WHAT THIS TASK INVOLVES. Retype the whole listing that follows so that it matches the original exactly.

RECORD EXTRACTS.
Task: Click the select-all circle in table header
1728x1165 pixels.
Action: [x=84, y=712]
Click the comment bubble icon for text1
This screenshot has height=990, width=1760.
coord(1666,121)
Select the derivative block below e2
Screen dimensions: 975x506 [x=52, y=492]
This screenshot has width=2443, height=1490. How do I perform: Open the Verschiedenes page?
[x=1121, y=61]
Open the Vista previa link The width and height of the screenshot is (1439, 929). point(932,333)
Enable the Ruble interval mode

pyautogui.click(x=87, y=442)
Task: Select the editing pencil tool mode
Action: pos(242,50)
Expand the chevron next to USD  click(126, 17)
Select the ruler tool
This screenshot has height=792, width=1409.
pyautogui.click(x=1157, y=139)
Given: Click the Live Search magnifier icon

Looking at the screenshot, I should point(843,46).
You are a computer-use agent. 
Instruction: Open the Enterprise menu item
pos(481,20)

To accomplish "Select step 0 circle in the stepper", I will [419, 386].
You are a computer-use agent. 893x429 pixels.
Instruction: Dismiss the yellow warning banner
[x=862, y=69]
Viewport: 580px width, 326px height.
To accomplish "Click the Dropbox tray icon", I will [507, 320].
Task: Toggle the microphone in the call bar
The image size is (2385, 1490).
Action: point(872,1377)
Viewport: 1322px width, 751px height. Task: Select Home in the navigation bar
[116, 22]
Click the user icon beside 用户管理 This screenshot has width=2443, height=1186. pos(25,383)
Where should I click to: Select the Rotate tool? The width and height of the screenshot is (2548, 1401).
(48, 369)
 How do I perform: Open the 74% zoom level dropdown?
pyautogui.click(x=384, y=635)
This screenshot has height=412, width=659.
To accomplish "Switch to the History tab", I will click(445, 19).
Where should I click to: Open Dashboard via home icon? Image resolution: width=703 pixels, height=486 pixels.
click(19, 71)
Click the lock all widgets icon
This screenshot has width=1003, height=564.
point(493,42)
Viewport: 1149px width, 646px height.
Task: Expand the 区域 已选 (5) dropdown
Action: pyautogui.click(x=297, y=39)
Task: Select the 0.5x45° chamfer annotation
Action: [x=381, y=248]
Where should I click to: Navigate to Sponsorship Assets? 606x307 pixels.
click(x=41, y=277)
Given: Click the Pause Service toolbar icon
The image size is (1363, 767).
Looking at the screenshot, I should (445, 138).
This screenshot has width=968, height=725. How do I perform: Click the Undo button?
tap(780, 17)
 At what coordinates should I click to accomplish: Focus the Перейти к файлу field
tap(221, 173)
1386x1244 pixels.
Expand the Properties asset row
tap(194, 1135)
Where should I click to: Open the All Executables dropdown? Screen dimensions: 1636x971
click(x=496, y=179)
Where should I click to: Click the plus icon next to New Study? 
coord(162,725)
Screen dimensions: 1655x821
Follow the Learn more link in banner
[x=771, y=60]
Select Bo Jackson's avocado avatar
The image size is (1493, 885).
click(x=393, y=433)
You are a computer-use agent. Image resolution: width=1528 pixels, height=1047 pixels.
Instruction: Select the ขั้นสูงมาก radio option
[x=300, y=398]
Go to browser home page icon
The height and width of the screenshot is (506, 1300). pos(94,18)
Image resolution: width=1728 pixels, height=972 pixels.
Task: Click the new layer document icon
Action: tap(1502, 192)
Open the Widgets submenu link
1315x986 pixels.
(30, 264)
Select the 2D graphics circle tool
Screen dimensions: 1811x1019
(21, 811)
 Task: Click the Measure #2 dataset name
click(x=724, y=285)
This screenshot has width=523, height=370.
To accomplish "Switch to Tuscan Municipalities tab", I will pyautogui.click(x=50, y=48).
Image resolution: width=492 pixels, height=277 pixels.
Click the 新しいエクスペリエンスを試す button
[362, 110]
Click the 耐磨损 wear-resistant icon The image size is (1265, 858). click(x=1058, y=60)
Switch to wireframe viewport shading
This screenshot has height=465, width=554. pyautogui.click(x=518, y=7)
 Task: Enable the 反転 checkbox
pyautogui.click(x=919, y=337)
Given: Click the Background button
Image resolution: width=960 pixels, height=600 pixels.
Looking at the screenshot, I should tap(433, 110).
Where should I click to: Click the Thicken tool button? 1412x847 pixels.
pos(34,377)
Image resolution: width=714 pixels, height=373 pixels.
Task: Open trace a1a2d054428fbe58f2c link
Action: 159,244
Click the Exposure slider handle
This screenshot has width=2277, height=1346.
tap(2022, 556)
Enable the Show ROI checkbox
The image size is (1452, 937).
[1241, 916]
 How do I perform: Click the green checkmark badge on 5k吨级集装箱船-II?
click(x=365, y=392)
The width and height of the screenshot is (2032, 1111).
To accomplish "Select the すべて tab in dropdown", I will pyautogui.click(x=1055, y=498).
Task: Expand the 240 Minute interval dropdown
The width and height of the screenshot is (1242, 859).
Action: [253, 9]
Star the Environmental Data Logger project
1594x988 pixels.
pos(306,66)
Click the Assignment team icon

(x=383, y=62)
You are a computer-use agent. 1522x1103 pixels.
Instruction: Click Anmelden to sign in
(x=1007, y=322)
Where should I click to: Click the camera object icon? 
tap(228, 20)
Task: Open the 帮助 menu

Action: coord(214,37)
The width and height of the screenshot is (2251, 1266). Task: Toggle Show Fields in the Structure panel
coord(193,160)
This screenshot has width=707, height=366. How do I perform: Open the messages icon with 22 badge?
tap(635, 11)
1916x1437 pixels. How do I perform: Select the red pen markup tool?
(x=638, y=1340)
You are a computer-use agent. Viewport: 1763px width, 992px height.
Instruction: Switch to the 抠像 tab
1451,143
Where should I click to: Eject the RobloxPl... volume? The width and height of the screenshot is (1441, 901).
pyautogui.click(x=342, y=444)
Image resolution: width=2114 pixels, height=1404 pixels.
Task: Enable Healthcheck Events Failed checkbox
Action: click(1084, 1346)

REPLY.
Task: Click the select-all circle in table header
1728x1165 pixels.
Action: [x=84, y=712]
Click the comment bubble icon for text1
This screenshot has height=990, width=1760.
coord(1666,121)
Select the derivative block below e2
Screen dimensions: 975x506 [x=52, y=492]
This screenshot has width=2443, height=1490. How do I perform: Open the Verschiedenes page?
[x=1121, y=61]
Open the Vista previa link The width and height of the screenshot is (1439, 929). point(932,333)
Enable the Ruble interval mode

pyautogui.click(x=87, y=442)
Task: Select the editing pencil tool mode
Action: pos(242,50)
Expand the chevron next to USD  click(126, 17)
Select the ruler tool
This screenshot has height=792, width=1409.
pyautogui.click(x=1157, y=139)
Given: Click the Live Search magnifier icon

Looking at the screenshot, I should point(843,46).
You are a computer-use agent. 
Instruction: Open the Enterprise menu item
pos(481,20)

To accomplish "Select step 0 circle in the stepper", I will [419, 386].
You are a computer-use agent. 893x429 pixels.
Instruction: Dismiss the yellow warning banner
[x=862, y=69]
Viewport: 580px width, 326px height.
To accomplish "Click the Dropbox tray icon", I will [507, 320].
Task: Toggle the microphone in the call bar
The image size is (2385, 1490).
Action: point(872,1377)
Viewport: 1322px width, 751px height. Task: Select Home in the navigation bar
[116, 22]
Click the user icon beside 用户管理 This screenshot has width=2443, height=1186. pos(25,383)
Where should I click to: Select the Rotate tool? The width and height of the screenshot is (2548, 1401).
(48, 369)
 How do I perform: Open the 74% zoom level dropdown?
pyautogui.click(x=384, y=635)
This screenshot has height=412, width=659.
To accomplish "Switch to the History tab", I will click(445, 19).
Where should I click to: Open Dashboard via home icon? Image resolution: width=703 pixels, height=486 pixels.
click(19, 71)
Click the lock all widgets icon
This screenshot has width=1003, height=564.
point(493,42)
Viewport: 1149px width, 646px height.
Task: Expand the 区域 已选 (5) dropdown
Action: pyautogui.click(x=297, y=39)
Task: Select the 0.5x45° chamfer annotation
Action: [x=381, y=248]
Where should I click to: Navigate to Sponsorship Assets? 606x307 pixels.
click(x=41, y=277)
Given: Click the Pause Service toolbar icon
The image size is (1363, 767).
Looking at the screenshot, I should (445, 138).
This screenshot has width=968, height=725. How do I perform: Click the Undo button?
tap(780, 17)
 At what coordinates should I click to accomplish: Focus the Перейти к файлу field
tap(221, 173)
1386x1244 pixels.
Expand the Properties asset row
tap(194, 1135)
Where should I click to: Open the All Executables dropdown? Screen dimensions: 1636x971
click(x=496, y=179)
Where should I click to: Click the plus icon next to New Study? 
coord(162,725)
Screen dimensions: 1655x821
Follow the Learn more link in banner
[x=771, y=60]
Select Bo Jackson's avocado avatar
The image size is (1493, 885).
click(x=393, y=433)
You are a computer-use agent. Image resolution: width=1528 pixels, height=1047 pixels.
Instruction: Select the ขั้นสูงมาก radio option
[x=300, y=398]
Go to browser home page icon
The height and width of the screenshot is (506, 1300). pos(94,18)
Image resolution: width=1728 pixels, height=972 pixels.
Task: Click the new layer document icon
Action: tap(1502, 192)
Open the Widgets submenu link
1315x986 pixels.
(30, 264)
Select the 2D graphics circle tool
Screen dimensions: 1811x1019
(21, 811)
 Task: Click the Measure #2 dataset name
click(x=724, y=285)
This screenshot has width=523, height=370.
To accomplish "Switch to Tuscan Municipalities tab", I will pyautogui.click(x=50, y=48).
Image resolution: width=492 pixels, height=277 pixels.
Click the 新しいエクスペリエンスを試す button
[362, 110]
Click the 耐磨损 wear-resistant icon The image size is (1265, 858). click(x=1058, y=60)
Switch to wireframe viewport shading
This screenshot has height=465, width=554. pyautogui.click(x=518, y=7)
 Task: Enable the 反転 checkbox
pyautogui.click(x=919, y=337)
Given: Click the Background button
Image resolution: width=960 pixels, height=600 pixels.
Looking at the screenshot, I should tap(433, 110).
Where should I click to: Click the Thicken tool button? 1412x847 pixels.
pos(34,377)
Image resolution: width=714 pixels, height=373 pixels.
Task: Open trace a1a2d054428fbe58f2c link
Action: 159,244
Click the Exposure slider handle
This screenshot has width=2277, height=1346.
tap(2022, 556)
Enable the Show ROI checkbox
The image size is (1452, 937).
[1241, 916]
 How do I perform: Click the green checkmark badge on 5k吨级集装箱船-II?
click(x=365, y=392)
The width and height of the screenshot is (2032, 1111).
To accomplish "Select the すべて tab in dropdown", I will pyautogui.click(x=1055, y=498).
Task: Expand the 240 Minute interval dropdown
The width and height of the screenshot is (1242, 859).
Action: [253, 9]
Star the Environmental Data Logger project
1594x988 pixels.
pos(306,66)
Click the Assignment team icon

(x=383, y=62)
You are a computer-use agent. 1522x1103 pixels.
Instruction: Click Anmelden to sign in
(x=1007, y=322)
Where should I click to: Click the camera object icon? 
tap(228, 20)
Task: Open the 帮助 menu

Action: coord(214,37)
The width and height of the screenshot is (2251, 1266). Task: Toggle Show Fields in the Structure panel
coord(193,160)
This screenshot has width=707, height=366. How do I perform: Open the messages icon with 22 badge?
tap(635, 11)
1916x1437 pixels. How do I perform: Select the red pen markup tool?
(x=638, y=1340)
You are a computer-use agent. Viewport: 1763px width, 992px height.
Instruction: Switch to the 抠像 tab
1451,143
Where should I click to: Eject the RobloxPl... volume? The width and height of the screenshot is (1441, 901).
pyautogui.click(x=342, y=444)
Image resolution: width=2114 pixels, height=1404 pixels.
Task: Enable Healthcheck Events Failed checkbox
Action: click(1084, 1346)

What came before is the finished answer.